[WHAT YOU NEED TO DO]
Would you please print exactly the lines that run from the one with "Screen dimensions: 1024x428" to the last line of the data, both included, without any pictures?

START TASK INPUTS

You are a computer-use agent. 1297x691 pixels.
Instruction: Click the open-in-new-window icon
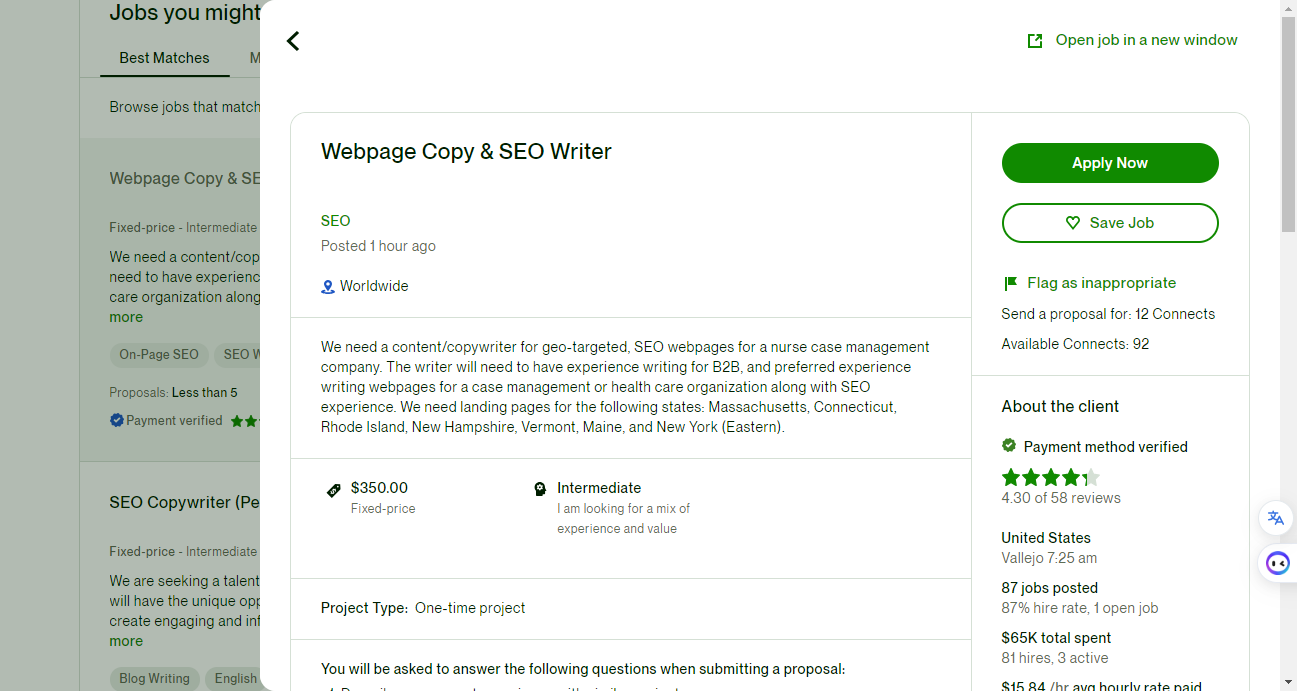point(1035,41)
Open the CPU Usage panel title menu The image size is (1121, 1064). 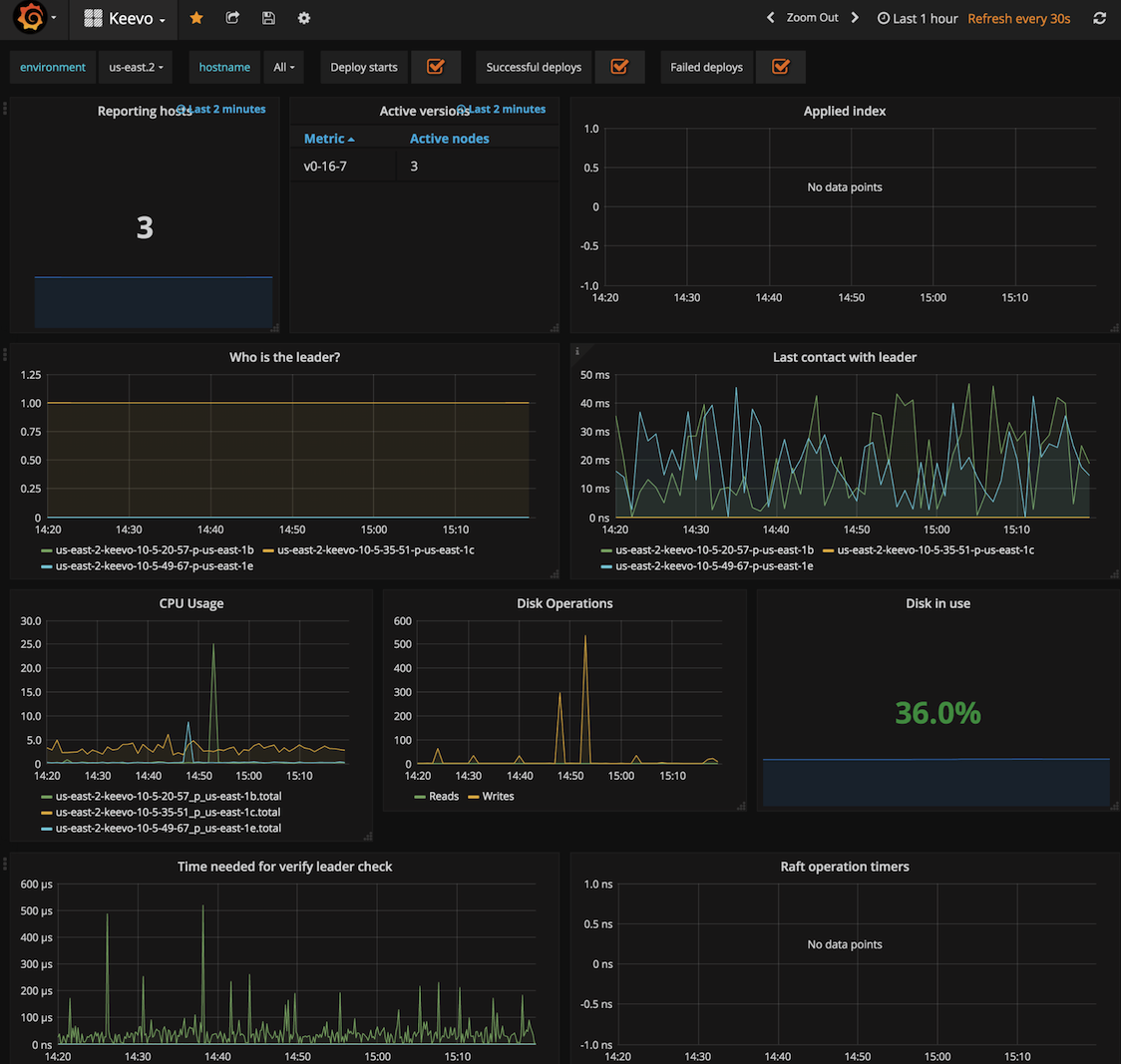coord(190,603)
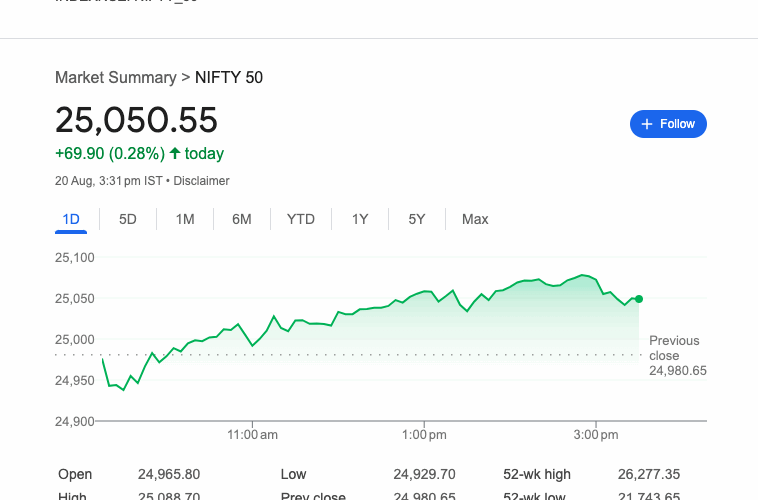Switch chart to YTD range
758x500 pixels.
(x=301, y=219)
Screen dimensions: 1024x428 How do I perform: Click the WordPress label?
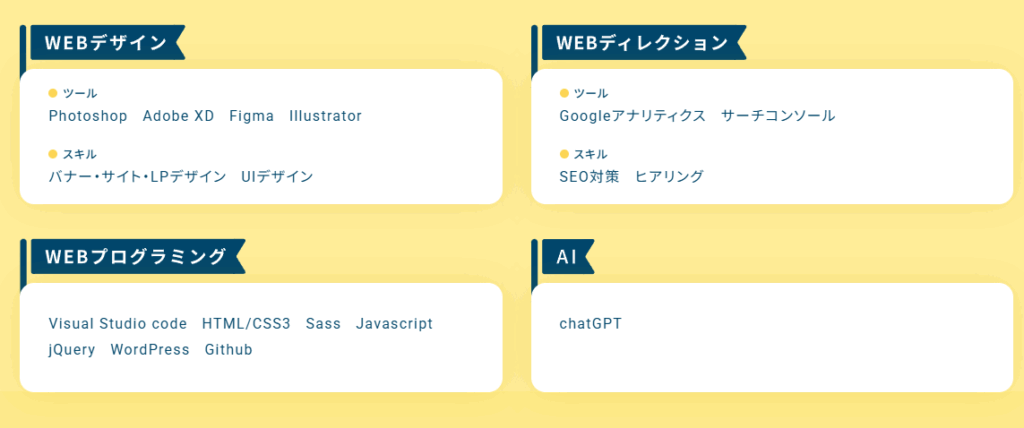click(x=150, y=350)
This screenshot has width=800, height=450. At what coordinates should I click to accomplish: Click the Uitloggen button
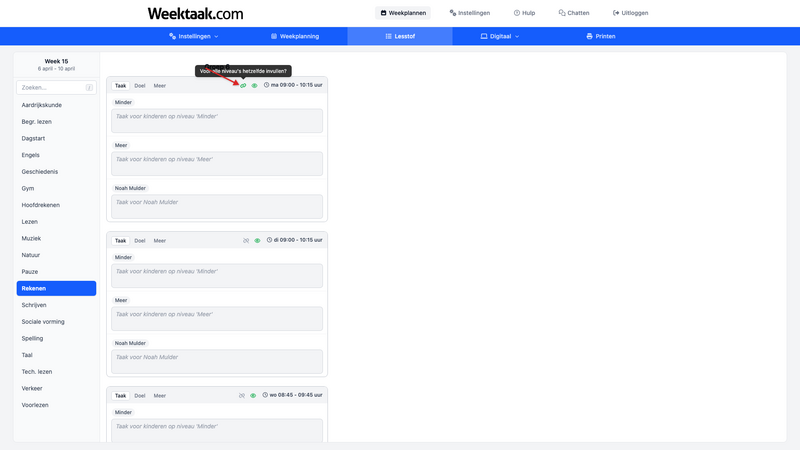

END TASK INPUTS

[REPLY]
Screen dimensions: 1024x428 How do I perform: Click the WordPress label?
click(x=150, y=350)
This screenshot has width=800, height=450. At what coordinates should I click to accomplish: Click the Uitloggen button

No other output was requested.